Standard: Ihr Neffe Gregor Schlierenzauer, den Sie managen, legt im Weltcup eine Pause ein. Täuscht der Eindruck, oder hat er sie sehr dringend nötig?

Prock: Die Vierschanzentournee, die er unbedingt gewinnen wollte und gewonnen hat, und das Skifliegen am Kulm, die Geschichte mit dem gerissenen Reißverschluss - das war mental schon alles sehr anstrengend.

Standard: Wie schmal ist der Grat zur mentalen Überbelastung?

Prock: Solange du Erfolg hast, ist er breit genug. Aber das Schwert ist zweischneidig. Erfolg ist eine tolle Sache, und jeder Sportler hat das Ziel, ein Idol zu werden, Nummer eins zu sein. Auf der anderen Seite bringt der Erfolg enorm viel Rummel mit sich, das ist das zusätzliche Paket, das man bewältigen muss, soll und darf.

Standard: Schlierenzauer, seit kurzem 22, hat fast alles gewonnen, was es zu gewinnen gibt. Ihre 16-jährige Tochter Nina rodelte bei den Olympischen Jugendspielen auf Rang vier. Werden Sportler schneller erwachsen?

Prock: Wohl. Sie müssen schneller erwachsen werden als andere. Ich weiß noch, wie wir überlegt haben, ob wir den Gregor mit 15 Jahren allein nach Oslo fliegen lassen können, weil er einmal umsteigen musste. Und auf einmal gibt er Interviews auf Englisch, du stehst daneben und merkst, wie er sich entwickelt hat. Natürlich spielt Druck eine Rolle. Der vierte Platz von Nina bei den Jugendspielen war toll. Aber eine halbe Stunde nach dem Rennen ist sie zu mir gekommen und hat gesagt: Papa, ich bin so froh, dass alles vorbei ist.

Standard: Verzichten junge Spitzensportler nicht auf einen wichtigen Teil ihrer Entwicklung, ihrer Jugend? Bleibt nicht zu früh jede Unbeschwertheit auf der Strecke?

Prock: Der Gregor hat mit 16 schon gewonnen. Ausgehen und Gasgeben hat sich kaum abgespielt. Stams bedeutet Schule, Training, Schule, Training, Schule, Training. Bis vier Uhr früh weggehen, das gab es nie. Aber auch ohne den Sport tät der Gregor nicht abfeiern bis in die Früh. Der ist kein Partytiger, der weiß immer, wo vorne und hinten ist.

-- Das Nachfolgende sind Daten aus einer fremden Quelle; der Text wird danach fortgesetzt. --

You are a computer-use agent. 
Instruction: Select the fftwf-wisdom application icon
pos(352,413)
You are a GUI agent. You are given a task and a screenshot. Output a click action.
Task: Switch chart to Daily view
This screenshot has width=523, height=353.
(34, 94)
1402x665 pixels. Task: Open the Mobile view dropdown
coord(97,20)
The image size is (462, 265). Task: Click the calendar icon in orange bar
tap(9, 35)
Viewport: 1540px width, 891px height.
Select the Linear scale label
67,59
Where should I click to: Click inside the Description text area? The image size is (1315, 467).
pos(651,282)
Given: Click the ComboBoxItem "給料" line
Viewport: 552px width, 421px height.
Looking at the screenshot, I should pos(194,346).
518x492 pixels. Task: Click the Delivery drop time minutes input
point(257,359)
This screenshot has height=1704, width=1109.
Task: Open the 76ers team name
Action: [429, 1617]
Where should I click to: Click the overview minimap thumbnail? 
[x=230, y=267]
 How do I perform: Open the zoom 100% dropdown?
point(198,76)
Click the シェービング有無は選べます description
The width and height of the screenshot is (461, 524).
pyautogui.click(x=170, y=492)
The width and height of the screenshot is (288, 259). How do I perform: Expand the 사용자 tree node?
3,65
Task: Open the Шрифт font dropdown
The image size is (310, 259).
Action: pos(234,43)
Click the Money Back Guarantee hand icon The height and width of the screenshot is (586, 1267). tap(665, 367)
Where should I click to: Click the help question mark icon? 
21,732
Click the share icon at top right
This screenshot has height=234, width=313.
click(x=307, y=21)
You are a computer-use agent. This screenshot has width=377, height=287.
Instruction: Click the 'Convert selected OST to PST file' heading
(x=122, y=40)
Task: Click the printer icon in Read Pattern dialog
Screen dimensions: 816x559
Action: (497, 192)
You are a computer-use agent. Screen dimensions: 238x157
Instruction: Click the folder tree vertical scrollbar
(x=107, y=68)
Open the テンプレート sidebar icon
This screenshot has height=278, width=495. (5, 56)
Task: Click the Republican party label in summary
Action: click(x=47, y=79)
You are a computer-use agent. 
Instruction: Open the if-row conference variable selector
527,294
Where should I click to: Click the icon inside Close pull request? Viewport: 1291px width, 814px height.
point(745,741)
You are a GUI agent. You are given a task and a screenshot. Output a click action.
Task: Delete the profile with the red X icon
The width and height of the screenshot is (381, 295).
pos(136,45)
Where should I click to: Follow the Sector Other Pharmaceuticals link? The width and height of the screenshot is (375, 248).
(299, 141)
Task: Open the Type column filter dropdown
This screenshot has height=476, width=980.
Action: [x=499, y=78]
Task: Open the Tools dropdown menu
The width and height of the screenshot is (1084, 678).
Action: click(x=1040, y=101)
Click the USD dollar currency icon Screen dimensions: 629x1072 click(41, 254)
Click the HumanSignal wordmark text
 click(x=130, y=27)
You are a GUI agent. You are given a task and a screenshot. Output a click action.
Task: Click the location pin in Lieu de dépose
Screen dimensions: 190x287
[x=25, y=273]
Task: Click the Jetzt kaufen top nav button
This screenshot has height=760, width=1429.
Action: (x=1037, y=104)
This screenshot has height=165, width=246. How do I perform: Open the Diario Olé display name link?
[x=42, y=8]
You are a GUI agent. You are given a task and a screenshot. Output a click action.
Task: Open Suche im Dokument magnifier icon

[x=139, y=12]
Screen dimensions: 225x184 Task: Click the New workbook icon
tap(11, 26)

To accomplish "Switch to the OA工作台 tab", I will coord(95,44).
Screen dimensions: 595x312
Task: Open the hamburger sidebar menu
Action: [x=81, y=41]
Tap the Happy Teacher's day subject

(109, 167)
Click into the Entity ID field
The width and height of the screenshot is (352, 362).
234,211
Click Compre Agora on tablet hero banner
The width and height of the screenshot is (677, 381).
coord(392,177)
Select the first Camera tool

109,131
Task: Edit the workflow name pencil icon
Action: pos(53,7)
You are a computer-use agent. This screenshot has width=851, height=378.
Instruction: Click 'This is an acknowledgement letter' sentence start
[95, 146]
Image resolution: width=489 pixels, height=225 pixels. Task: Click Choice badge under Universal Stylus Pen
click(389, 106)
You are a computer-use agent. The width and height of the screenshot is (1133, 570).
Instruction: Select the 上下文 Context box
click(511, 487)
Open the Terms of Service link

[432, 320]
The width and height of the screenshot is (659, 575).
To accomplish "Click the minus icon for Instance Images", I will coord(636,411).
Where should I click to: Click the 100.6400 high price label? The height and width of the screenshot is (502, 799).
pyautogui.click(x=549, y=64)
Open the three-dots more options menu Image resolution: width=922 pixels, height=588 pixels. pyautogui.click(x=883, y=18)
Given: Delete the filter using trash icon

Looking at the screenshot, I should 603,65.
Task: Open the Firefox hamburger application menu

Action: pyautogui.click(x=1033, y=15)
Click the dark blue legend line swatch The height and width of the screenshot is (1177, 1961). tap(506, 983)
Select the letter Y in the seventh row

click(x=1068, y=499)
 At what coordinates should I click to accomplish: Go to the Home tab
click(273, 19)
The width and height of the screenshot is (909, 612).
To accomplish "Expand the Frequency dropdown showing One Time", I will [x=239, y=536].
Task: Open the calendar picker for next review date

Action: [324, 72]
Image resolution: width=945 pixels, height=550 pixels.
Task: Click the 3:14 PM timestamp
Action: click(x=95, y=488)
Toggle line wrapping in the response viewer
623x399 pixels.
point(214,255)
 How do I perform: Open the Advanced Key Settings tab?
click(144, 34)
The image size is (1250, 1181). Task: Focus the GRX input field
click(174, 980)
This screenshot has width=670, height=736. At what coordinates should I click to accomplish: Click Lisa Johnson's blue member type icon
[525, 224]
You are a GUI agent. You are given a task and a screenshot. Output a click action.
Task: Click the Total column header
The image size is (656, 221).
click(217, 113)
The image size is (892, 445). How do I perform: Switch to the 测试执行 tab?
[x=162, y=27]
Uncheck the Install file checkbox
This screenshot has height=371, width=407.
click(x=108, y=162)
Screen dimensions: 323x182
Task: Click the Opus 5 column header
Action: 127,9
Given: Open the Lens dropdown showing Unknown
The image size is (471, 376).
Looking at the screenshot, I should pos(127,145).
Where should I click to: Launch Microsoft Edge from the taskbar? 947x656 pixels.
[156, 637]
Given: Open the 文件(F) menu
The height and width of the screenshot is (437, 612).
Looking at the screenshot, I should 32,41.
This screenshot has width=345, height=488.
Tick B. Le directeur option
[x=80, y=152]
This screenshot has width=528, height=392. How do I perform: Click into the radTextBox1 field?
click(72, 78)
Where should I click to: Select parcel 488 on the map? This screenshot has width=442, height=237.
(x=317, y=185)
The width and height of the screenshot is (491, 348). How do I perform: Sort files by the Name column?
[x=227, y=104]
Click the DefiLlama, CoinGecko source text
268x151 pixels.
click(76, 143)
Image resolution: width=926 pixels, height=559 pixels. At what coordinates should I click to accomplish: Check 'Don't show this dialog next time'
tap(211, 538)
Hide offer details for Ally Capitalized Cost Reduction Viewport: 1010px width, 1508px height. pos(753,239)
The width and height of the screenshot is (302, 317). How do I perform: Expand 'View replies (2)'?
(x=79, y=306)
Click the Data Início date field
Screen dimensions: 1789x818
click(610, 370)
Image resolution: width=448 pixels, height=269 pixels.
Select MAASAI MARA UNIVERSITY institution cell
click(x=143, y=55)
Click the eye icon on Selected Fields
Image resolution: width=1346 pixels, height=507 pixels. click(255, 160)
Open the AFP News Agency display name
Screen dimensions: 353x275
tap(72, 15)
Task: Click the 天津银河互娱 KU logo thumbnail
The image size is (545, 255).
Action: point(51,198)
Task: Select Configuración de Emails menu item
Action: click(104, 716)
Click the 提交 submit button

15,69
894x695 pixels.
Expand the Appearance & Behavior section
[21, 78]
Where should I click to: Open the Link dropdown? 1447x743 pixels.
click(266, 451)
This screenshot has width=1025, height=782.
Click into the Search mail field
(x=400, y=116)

Standard: Dafür verdient er gutes Geld.

Prock: Und er hat sein Hobby zu seinem Beruf gemacht. Er kann reisen, er kommt herum. Mit dem Privatflugzeug von Red Bull zu einem Wettkampf fliegen - wer kann das sonst? Junge Spitzensportler sehen sehr viel von der Welt, während andere Jugendliche mit ihren Eltern auf Urlaub fahren und mit 18 vielleicht zum ersten Mal mit der Freundin.

Standard: Oft heißt es, der Sport sei eine gute, wenn nicht gar die beste Lebensschule. Worin besteht diese Schule?

Prock: Im Leistungssport zählt nur der Erfolg, und du musst zu hundert Prozent dein Ziel verfolgen. Das ist anders als in der Schule, dort musst du nur durchkommen, aber du musst nicht Erster, Zweiter oder Dritter werden. Im Leistungssport lernst du vor allem auch das Verlieren.

Standard: Welche Werte kann der Spitzensport einem jungen Menschen vermitteln?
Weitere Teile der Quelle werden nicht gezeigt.